• Given instruction:
Update the data from the line that contains "Given: Click Create a new release link" through the end of the data by replacing "release" with "tag" and changing nothing else. Return only those lines.
——————————
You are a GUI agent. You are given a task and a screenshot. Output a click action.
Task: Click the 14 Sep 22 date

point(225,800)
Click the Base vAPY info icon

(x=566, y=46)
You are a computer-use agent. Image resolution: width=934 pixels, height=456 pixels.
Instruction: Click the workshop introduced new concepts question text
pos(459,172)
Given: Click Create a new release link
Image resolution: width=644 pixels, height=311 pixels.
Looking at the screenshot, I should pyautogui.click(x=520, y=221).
——————————
• Correct result:
Given: Click Create a new tag link
Image resolution: width=644 pixels, height=311 pixels.
Looking at the screenshot, I should pyautogui.click(x=520, y=221).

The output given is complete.